I agree that having 1 and 2 would be great. However, I disagree that IE8 feels lighter. While it's really fast upon first start up, it seems to degrade in performance in no time. Firefox NEVER lags for me, while IE8 lags everywhere.
I ABSOLUTELY HATE the new IE 8.
When I scroll most pages I feel like I'm browsing the net using a Pentium II (thats on a 3.6Ghz C2D, mind you). RIDICULOUS.
Other than the fact that its a beta? The Nightly Tester Tools exist for a reason...
And of course themes break.. the default theme changes, things are removed or added or renamed, things are tweaked and tidied, nipped and tucked, and all of that naturally means a theme for a previous version won't run on the latest version. That's pretty obvious.
The same for extensions.. APIs change, extension code needs to change.. new features are added in firefox which may then clash with existing extensions.
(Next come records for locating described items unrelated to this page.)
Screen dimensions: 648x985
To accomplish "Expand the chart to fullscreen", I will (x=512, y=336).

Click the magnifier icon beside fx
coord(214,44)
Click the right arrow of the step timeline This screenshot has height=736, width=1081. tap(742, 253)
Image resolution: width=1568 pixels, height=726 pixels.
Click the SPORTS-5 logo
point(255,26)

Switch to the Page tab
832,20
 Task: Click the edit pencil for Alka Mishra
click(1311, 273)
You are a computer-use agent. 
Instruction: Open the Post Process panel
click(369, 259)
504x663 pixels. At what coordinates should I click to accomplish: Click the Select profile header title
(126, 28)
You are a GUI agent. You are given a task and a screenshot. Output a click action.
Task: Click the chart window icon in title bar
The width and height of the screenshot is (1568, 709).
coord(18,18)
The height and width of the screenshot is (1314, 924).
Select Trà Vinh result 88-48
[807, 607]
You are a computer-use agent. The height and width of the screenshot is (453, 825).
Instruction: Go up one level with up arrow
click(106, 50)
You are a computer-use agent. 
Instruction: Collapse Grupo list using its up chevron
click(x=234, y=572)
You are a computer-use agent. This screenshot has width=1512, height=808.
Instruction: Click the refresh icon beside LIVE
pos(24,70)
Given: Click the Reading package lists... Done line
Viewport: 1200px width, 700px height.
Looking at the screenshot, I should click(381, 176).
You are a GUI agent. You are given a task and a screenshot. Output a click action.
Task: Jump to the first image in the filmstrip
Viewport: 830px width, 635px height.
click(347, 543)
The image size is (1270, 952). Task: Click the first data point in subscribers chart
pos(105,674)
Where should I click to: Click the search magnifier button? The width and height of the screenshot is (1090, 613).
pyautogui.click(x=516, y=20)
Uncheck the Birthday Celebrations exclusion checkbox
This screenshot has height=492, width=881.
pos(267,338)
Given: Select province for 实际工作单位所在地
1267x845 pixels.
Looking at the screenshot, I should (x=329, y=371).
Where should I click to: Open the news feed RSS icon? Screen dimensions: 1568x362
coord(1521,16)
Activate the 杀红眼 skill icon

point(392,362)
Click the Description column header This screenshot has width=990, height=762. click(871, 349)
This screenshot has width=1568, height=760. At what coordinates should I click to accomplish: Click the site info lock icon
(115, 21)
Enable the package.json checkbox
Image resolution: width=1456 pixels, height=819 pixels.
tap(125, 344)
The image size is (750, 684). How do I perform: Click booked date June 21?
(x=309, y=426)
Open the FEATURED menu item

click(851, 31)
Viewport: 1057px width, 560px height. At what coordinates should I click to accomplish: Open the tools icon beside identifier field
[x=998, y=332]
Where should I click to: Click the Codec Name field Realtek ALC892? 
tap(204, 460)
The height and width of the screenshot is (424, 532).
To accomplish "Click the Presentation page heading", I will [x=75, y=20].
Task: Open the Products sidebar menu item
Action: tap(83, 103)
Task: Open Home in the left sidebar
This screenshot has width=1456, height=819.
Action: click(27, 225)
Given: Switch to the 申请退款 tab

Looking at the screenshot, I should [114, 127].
Extension author's have no way of knowing code written for 3.0.x is going to work on 3.5.x so that's why extensions are disabled if you update. Firefox gets blamed for so many crashes and weird behaviour when in fact it's down to some extension that some idiot has forced to work on a version of firefox that the author hasn't tested it on.
Uhh....?
Ctrl+Shift+T
It works in Firefox 3.0 and loads of other browsers. Try it.
Ctrl+Shift+T
It works in Firefox 3.0 and loads of other browsers. Try it.
i thought the same thing...
is this the same as mentioned in the article?